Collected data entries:
※
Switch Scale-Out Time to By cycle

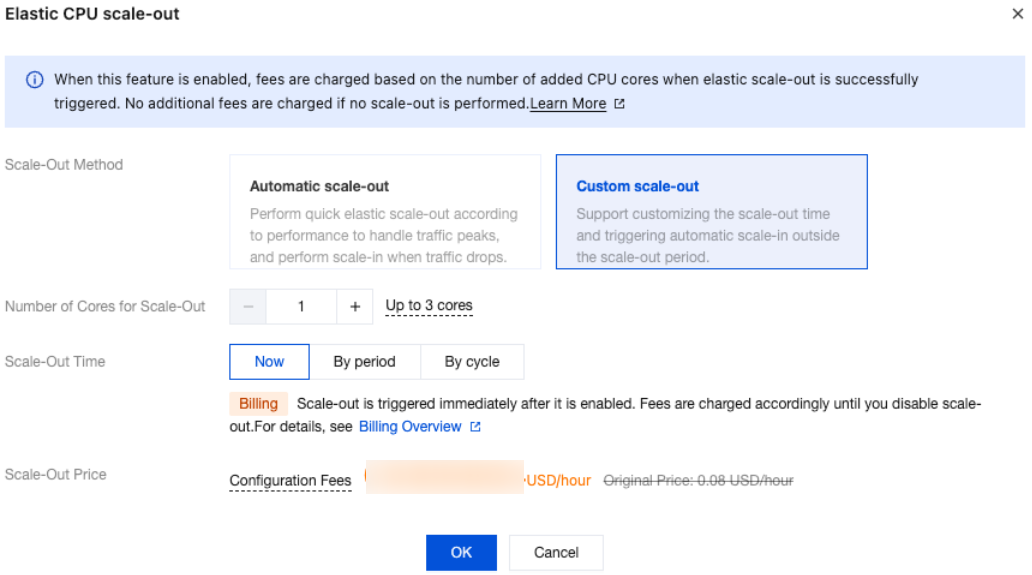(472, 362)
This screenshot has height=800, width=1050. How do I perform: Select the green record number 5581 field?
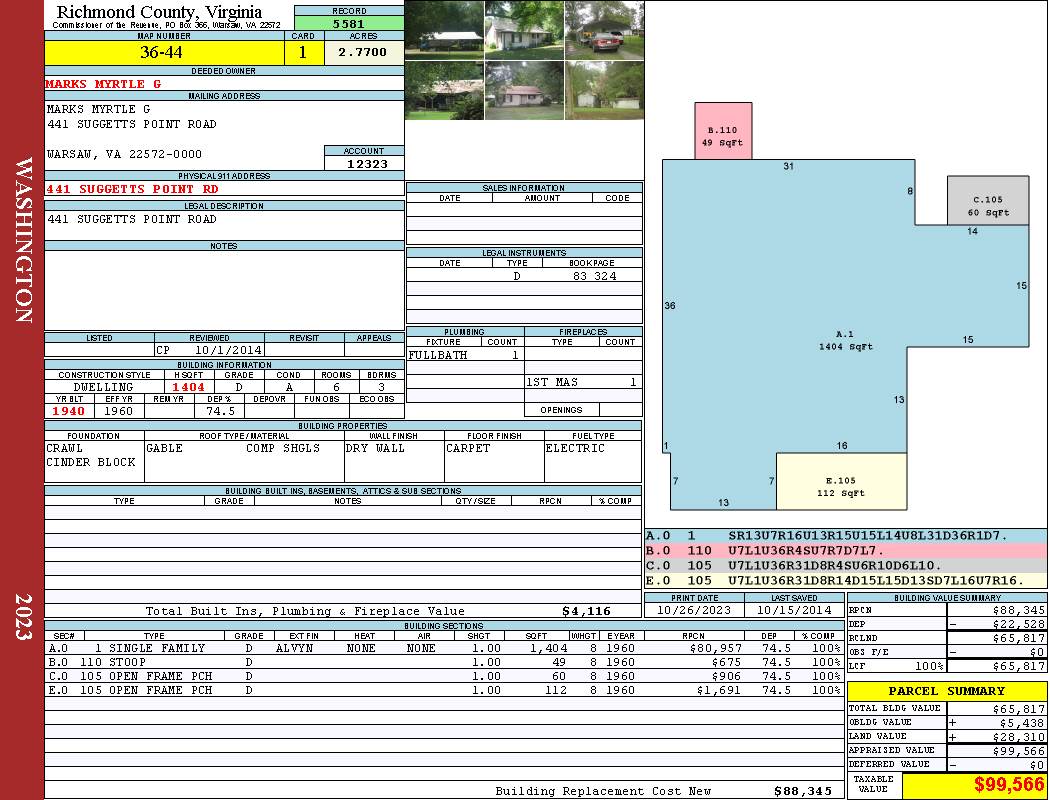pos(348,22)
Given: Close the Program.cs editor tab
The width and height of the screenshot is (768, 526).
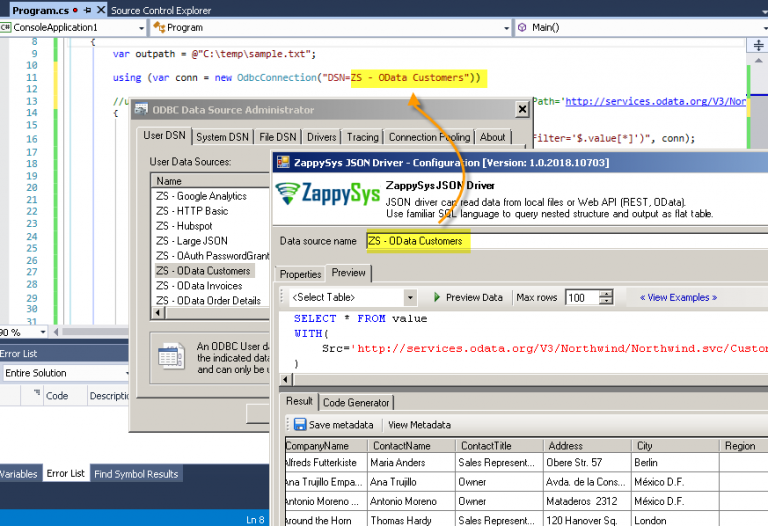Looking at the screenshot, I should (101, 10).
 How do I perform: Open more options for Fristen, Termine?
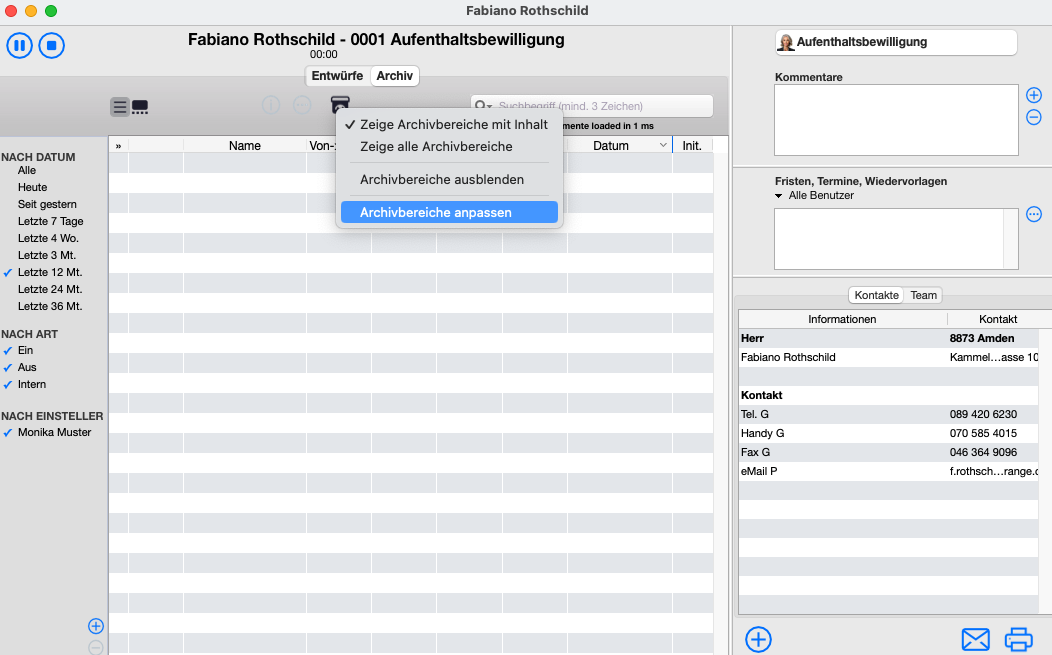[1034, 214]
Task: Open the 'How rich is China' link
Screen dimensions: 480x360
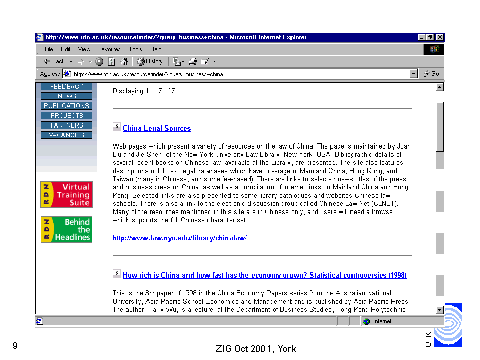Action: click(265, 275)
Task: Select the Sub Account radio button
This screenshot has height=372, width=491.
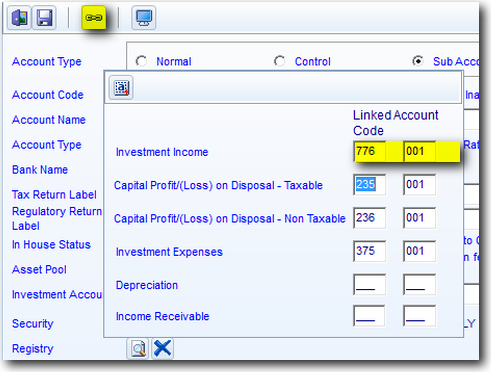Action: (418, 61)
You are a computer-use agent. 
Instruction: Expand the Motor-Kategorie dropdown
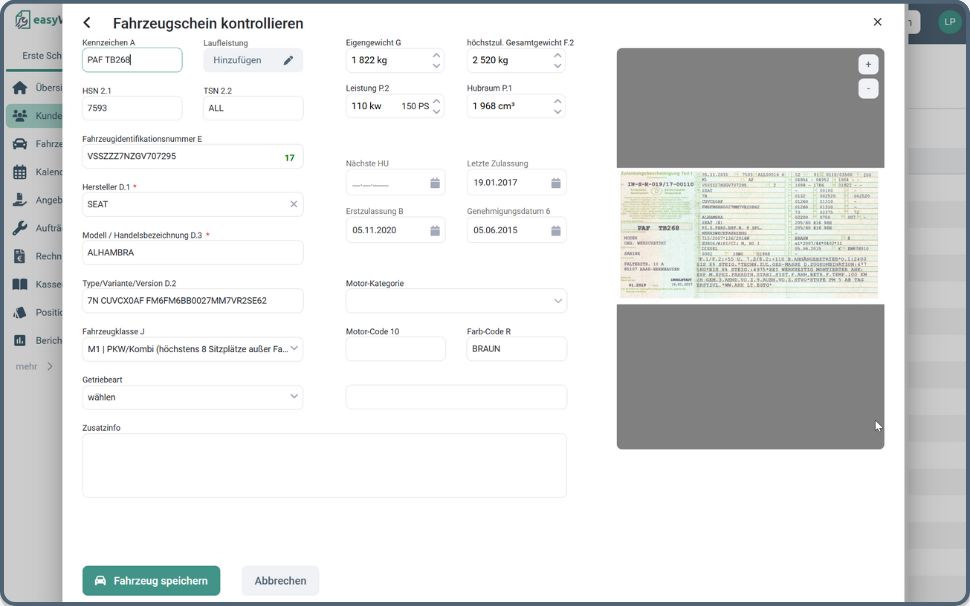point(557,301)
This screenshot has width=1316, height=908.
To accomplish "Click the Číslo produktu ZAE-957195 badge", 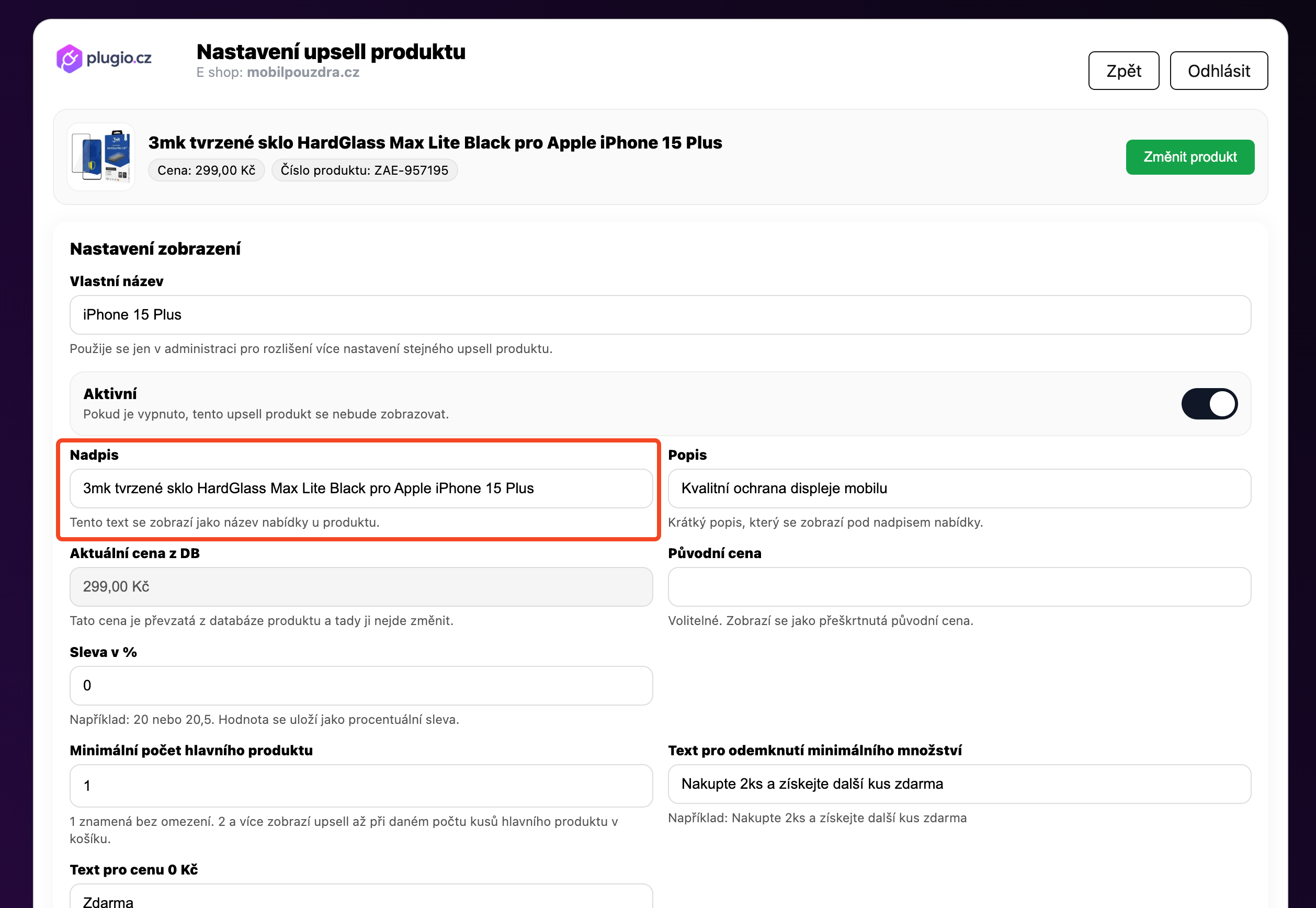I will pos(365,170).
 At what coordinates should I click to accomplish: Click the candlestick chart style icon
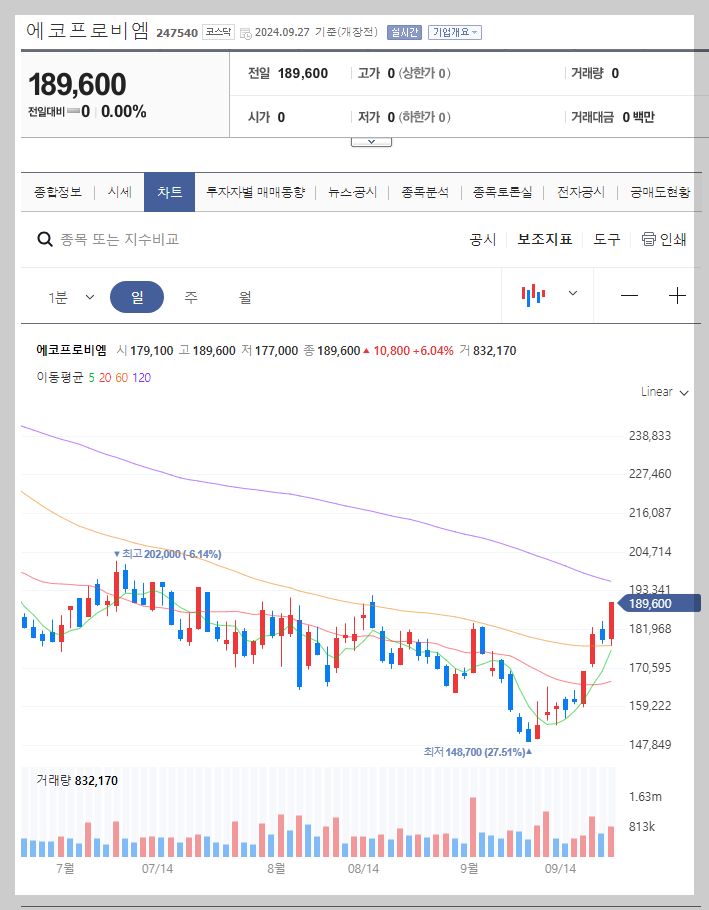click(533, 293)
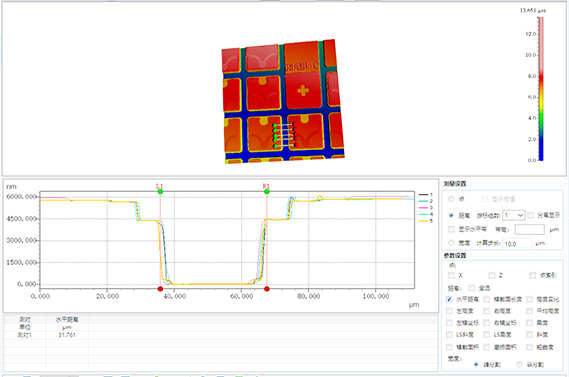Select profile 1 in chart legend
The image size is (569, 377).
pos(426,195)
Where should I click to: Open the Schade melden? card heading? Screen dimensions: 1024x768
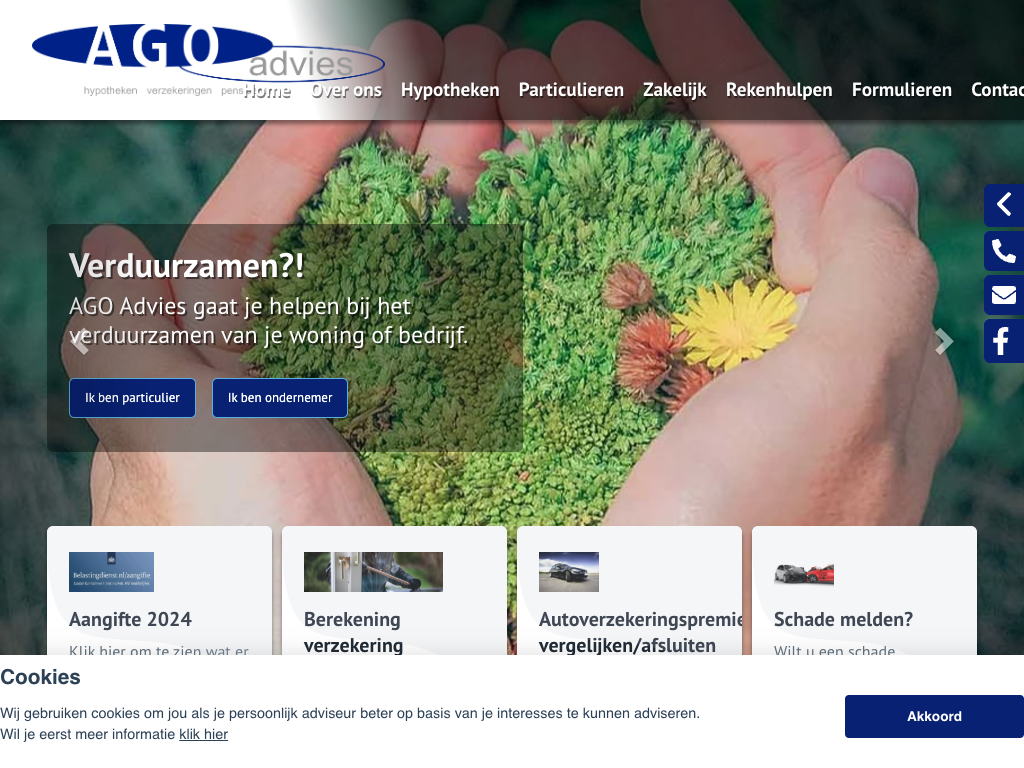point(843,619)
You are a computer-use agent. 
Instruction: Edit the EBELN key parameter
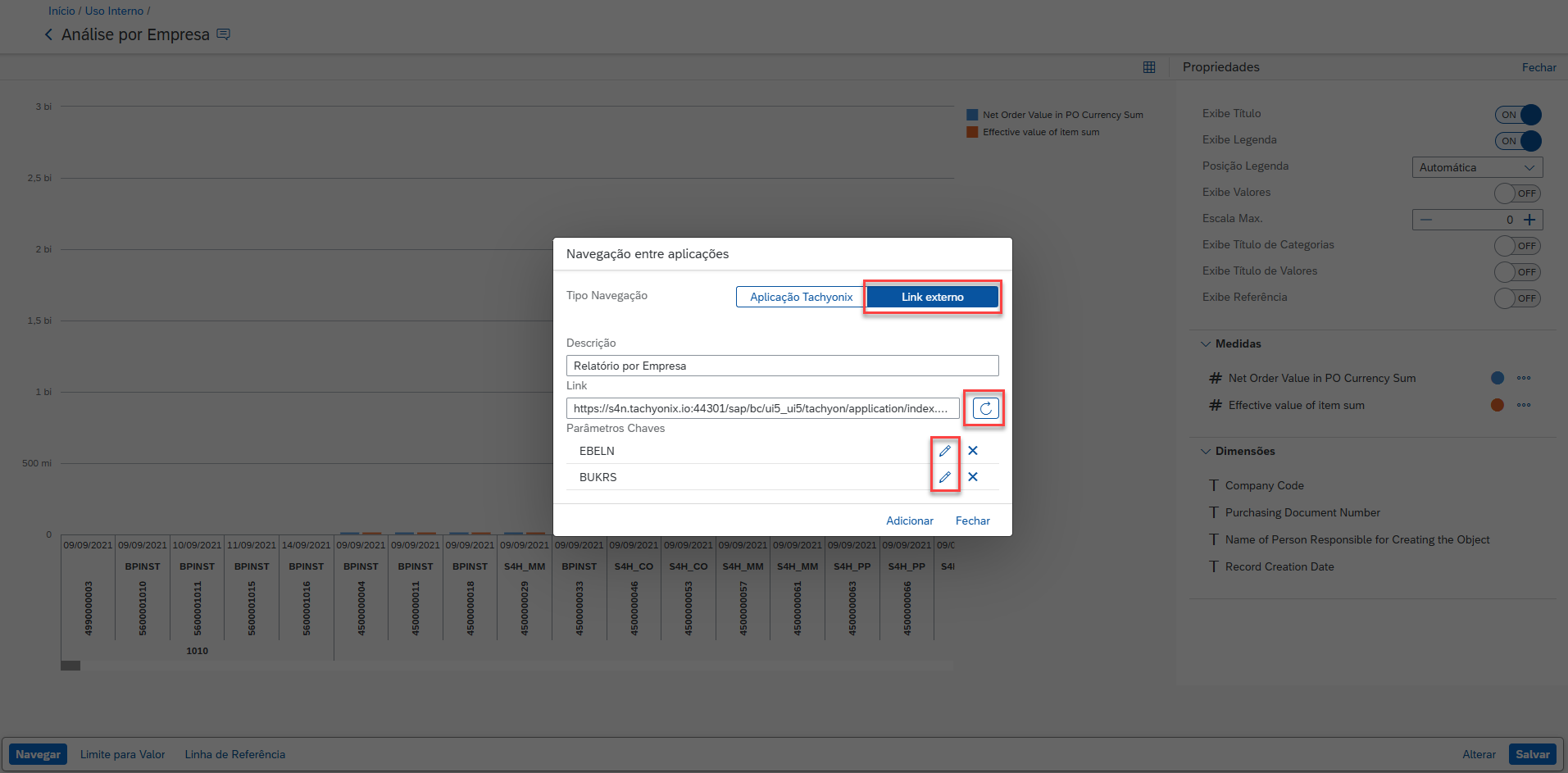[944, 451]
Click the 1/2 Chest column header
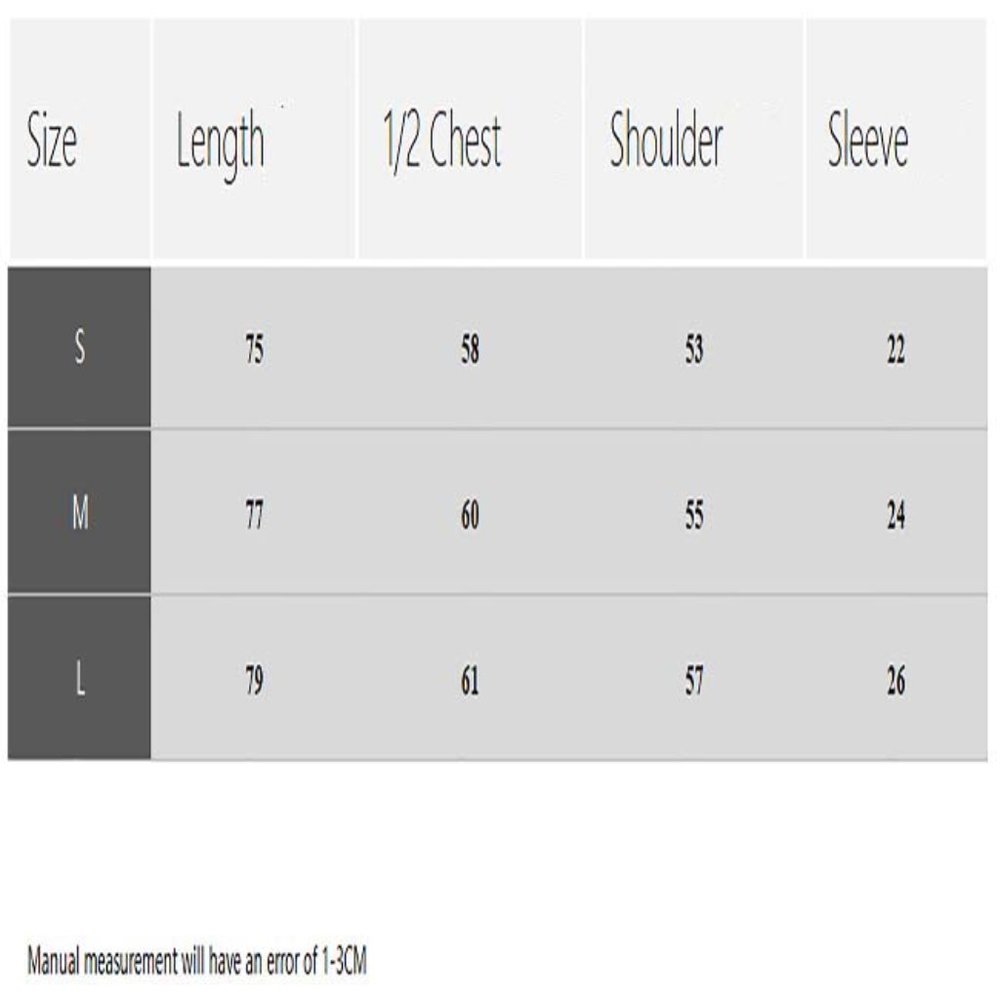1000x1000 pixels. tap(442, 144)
※
Pull every line with "Task" from the records.

> Exercise answer
Task: Open the 'How rich is China' link
Task: Select the Sub Account radio button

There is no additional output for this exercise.